* Exercise: In the material below, switch "purple" to "orange" in the lines between the line holding "Select the VirtuoZo教育版 course icon" and the line holding "Action: [x=114, y=126]", inclusive, and give back only those lines with nothing else changed.

____

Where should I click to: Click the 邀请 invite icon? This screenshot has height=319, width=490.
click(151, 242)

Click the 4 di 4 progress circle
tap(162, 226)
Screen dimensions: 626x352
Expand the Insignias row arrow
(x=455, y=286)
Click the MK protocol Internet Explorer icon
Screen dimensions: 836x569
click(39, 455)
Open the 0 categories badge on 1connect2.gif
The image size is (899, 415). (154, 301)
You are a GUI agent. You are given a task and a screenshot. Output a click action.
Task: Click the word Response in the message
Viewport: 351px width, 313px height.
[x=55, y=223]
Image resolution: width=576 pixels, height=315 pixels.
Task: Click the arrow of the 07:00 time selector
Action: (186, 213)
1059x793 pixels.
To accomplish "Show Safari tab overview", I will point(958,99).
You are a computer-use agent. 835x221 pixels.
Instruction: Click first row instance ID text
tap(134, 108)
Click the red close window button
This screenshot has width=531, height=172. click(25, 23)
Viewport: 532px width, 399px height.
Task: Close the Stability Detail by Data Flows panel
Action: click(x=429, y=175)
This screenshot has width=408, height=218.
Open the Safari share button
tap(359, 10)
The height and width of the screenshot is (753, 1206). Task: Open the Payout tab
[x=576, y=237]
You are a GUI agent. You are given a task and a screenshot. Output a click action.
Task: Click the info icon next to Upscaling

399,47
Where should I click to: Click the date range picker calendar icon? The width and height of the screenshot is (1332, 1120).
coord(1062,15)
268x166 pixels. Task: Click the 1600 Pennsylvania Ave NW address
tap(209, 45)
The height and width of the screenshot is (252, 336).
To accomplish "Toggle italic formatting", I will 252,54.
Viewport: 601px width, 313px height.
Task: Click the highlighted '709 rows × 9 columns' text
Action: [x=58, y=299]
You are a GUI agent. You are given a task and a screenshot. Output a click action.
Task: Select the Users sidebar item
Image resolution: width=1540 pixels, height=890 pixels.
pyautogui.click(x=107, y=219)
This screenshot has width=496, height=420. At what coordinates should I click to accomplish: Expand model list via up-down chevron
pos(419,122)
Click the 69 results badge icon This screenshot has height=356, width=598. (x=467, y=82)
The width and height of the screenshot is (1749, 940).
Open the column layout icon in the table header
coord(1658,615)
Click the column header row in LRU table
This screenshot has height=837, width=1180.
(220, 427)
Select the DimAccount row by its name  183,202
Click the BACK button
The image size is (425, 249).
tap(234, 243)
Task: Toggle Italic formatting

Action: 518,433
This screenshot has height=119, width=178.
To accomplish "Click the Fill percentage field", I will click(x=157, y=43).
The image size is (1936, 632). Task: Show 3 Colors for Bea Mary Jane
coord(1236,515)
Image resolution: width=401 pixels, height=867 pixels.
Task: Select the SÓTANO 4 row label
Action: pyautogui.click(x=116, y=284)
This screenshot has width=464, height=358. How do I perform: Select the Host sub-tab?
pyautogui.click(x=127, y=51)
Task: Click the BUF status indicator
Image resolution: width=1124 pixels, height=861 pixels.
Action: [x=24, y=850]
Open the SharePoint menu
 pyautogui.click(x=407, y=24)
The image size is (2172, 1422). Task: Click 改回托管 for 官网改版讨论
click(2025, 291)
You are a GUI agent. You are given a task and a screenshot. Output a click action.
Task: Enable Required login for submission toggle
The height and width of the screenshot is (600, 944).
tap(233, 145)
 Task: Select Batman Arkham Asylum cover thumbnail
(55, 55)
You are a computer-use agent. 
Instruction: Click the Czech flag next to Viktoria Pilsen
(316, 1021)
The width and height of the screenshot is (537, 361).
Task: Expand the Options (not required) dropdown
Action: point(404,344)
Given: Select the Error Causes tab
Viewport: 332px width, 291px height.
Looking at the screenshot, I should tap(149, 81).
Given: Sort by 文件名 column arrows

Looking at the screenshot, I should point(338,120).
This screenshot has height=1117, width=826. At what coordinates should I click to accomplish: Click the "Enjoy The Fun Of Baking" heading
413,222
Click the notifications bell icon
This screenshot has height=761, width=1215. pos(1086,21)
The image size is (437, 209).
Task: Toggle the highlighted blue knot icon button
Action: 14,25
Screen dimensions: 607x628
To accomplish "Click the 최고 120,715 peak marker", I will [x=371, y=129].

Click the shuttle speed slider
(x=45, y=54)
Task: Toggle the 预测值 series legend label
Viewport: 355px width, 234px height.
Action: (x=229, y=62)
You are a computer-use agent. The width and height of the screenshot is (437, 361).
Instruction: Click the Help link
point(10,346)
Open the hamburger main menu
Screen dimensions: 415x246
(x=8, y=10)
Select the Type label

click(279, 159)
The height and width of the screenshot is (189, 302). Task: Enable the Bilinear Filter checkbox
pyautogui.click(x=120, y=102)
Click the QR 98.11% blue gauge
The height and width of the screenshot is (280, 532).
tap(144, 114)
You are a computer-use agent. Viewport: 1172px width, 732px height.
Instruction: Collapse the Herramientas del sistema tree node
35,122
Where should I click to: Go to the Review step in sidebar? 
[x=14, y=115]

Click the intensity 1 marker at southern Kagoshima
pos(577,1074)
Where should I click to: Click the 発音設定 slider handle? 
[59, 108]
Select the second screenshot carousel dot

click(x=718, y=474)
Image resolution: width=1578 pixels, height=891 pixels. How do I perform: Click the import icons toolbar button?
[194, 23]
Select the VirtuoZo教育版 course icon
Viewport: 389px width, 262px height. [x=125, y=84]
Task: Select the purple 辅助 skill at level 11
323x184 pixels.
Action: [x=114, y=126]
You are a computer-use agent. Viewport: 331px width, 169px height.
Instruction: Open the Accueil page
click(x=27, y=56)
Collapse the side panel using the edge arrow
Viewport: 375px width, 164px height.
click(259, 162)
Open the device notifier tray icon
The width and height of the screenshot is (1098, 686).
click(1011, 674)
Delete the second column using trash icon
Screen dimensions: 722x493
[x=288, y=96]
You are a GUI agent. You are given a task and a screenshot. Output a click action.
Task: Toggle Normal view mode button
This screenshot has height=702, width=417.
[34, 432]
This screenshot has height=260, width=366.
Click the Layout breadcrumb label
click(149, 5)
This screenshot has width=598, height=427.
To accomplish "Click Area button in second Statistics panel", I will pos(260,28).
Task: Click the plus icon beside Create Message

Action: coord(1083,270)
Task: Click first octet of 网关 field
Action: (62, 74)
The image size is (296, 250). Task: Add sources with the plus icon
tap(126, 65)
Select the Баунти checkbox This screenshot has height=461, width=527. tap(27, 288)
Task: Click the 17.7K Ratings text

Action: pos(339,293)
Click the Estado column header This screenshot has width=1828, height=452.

____

* Exercise result:
Select the VirtuoZo教育版 course icon
Viewport: 389px width, 262px height. [x=125, y=84]
Task: Select the orange 辅助 skill at level 11
323x184 pixels.
Action: [x=114, y=126]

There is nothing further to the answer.